PHOTO PATRICK SANFAÇON, ARCHIVES LA PRESSE

Le grand chef de Kanesatake, Serge Simon, était à l'entrée du parc National d'Oka lorsque les Mohawks ont bloqué l'accès aux visiteurs pour signifier leur colère à la suite de la décision de la SEPAQ, le 20 mai.

Le caporal Marcel Lemay de la SQ est mort, abattu par une balle dont la provenance n’a jamais été déterminée.

L’armée canadienne a dû envoyer quelque 800 soldats pour cerner la communauté de Kanesatake avec des barbelés. Les longues négociations qui se sont étendues pendant plusieurs mois ont abouti à un accord. Les barricades devaient être levées contre l’annulation du projet d’agrandissement.

Ce conflit a inspiré les mouvements autochtones de tout le pays. La Commission royale sur les peuples autochtones lancée à la suite de ces évènements a contribué à la prise de conscience de la nécessité de régler les revendications territoriales.

Mais trois décennies plus tard, les différends fonciers au cœur de la crise ne sont toujours pas résolus. La communauté de Kanesatake est profondément divisée sur la question.

« La situation s’est aggravée depuis 1990, soutient Walter David, un aîné de Kanesatake.
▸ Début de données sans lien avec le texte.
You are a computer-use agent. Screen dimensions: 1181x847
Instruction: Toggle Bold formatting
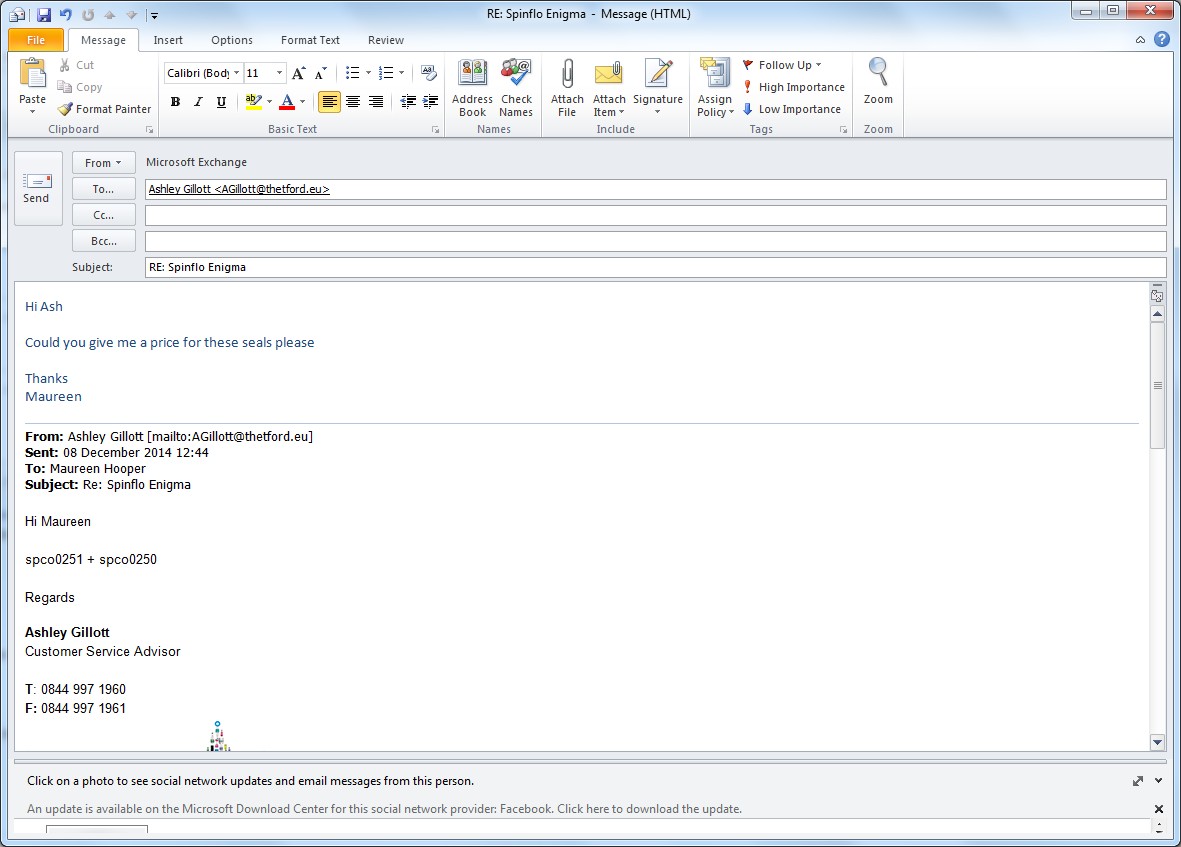[x=176, y=102]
Selon lui, la communauté a continué de perdre des terres au profit des promoteurs qui ont abattu des arbres afin de lancer des projets immobiliers sur le territoire contesté.

« Il y a beaucoup de secret autour de ce qui se passe. Le gouvernement fédéral a donné beaucoup d’argent au conseil de bande pour ces négociations, mais la population n’en a rien tiré, tout simplement », avance-t-il.

M. David dit se souvenir vaguement des évènements de 1990, disant avoir été victime du stress post-traumatique. Pour lui, la crise demeure un exemple de violence policière et une preuve que les gouvernements refusent de parler des revendications territoriales.

« Nous voulions perturber l’agrandissement du golf, le faire pacifiquement et c’était paisible jusqu’à ce que nous soyons agressés deux fois », plaide-t-il en faisant référence à des interventions policières et à de présumées attaques de résidents non autochtones.

M. David croit que les récents évènements en Colombie-Britannique où la GRC a réprimé une occupation territoriale visant à empêcher la réalisation d’un projet d’oléoduc dans le nord de la province démontrent que les attitudes de la police n’ont pas encore changé.

PHOTO DARRYL DYCK, ARCHIVES LA PRESSE CANADIENNE

Un homme porte une pancarte avec l'illustration d'un officier de la GRC alors qu'il marche pour rejoindre les manifestants qui bloquent une rue en appui à la communauté Wet'suwet'en qui s'oppose au projet de gazoduc Coastal GasLink, en Colombie-Britannique, le 18 février à Vancouver.

Si MM. David et Simon expriment des préoccupations similaires sur les problèmes vécus par la communauté et un désir de récupérer les terres contestées, ils s’opposent sur d’autres sujets.

L’aîné reproche à M. Simon d’avoir des négociations foncières avec le gouvernement fédéral à huis clos et de ne pas avoir été transparent avec la communauté sur cette question ou sur bien d’autres.

« Les conseils de bande sont financés par le gouvernement fédéral, donc il y a une sorte de conflit d’intérêts pour eux », allègue M. David.

Récemment, des membres de la communauté ont envoyé un questionnaire de 16 pages à M. Simon, demandant des réponses sur une variété de sujets, allant de l’état des négociations aux dépenses du conseil de bande.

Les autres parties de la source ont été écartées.